Photo: Looking to Fortress Mountain from the Chaba River Ford (courtesy Don Beers)
- 3020 m (9,909ft)
- First Ascent
- Naming History
Located on the continental divide north of east end of Fortress Lake; north buttress of Fortress Pass
Major Valley: Athabasca
Ascent Party: R.L. Barrett (alone)
Named by: Arthur Coleman
Named for: The mountain resembles a fortress.

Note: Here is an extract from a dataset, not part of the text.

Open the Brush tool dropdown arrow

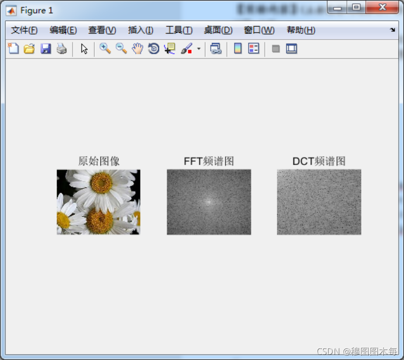click(198, 48)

Arthur Coleman and party were the first to visit Fortress Lake that was named after the mountain. During his 1892 visit to the Rockies, Arthur Coleman left his packhorses and "tramped" up the Chaba River in search of the elusive Mount Brown and Mount Hooker that he had been led to believe were over 16,000 feet in elevation. Following the third night out, "The morning was brilliant and we left our bundles under the tree to climb a few thousand feet for an outlook. Fortress Mountain, as we named it, proved a harder proposition than we expected, and at 7,700 feet we halted at the foot of a vertical wall, with the valley and its creeks and rivers spread out more than three thousand feet below, and a grand array of mountains near its head a few miles to the south, the finest of which we afterwards called Mount Quincy."
They gave up their original plan of climbing the mountain and, "Rounding the corner of the great buttress, whose foot we followed, suddenly there opened out below us the most marvellous lake imaginable. We were above its east end, and could see it stretching eight or ten miles to the west in a valley completely surrounded by heavy forest, sloping up to purplish cliffs and mountain-tops."

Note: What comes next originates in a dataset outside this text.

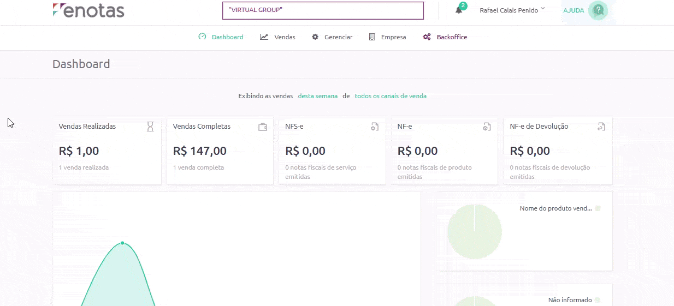The height and width of the screenshot is (306, 674).
Task: Click the NF-e document icon
Action: 487,127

Four years laterWalter Wilcox and Robert Barrett, "...set out to climb the peak north of the lake (Fortress Mountain) in order to discover the location of the highest mountains. We had a long and tiresome walk, through a heavy forest, and discovered a very old trail, so much blocked, however, by fallen trees as to be almost useless. After reaching a point about forty-five hundred feet above the valley, the weather became threatening, and I set up by camera at once and took a set of views around the horizon. The clouds formed constantly a few yards above by head, but I got the distant mountains, though the smoke and gloom made the results very poor. Barrett continued up the mountain, though the climb involved some rather perilous work among rotten limestone cliffs. He reached the summit, which is about ninety-six hundred feet high, where the clouds shut out everything from view."
Wilcox likely saw Mount Clemenceau from here, writing: "The clouds opened a moment and disclosed what appeared to be by far the highest and finest peak that I had seen on the entire journey, ten miles to the south-west. It was a wedge-shaped peak, rising from a very long and precipitous wall of rock, which seemed to be over ten thousand feet high."
[Additional Information: "The Canadian Rockies -New and Old Trails" by Arthur Coleman]
[Additional Information: "The Rockies of Canada" byWalter Wilcox]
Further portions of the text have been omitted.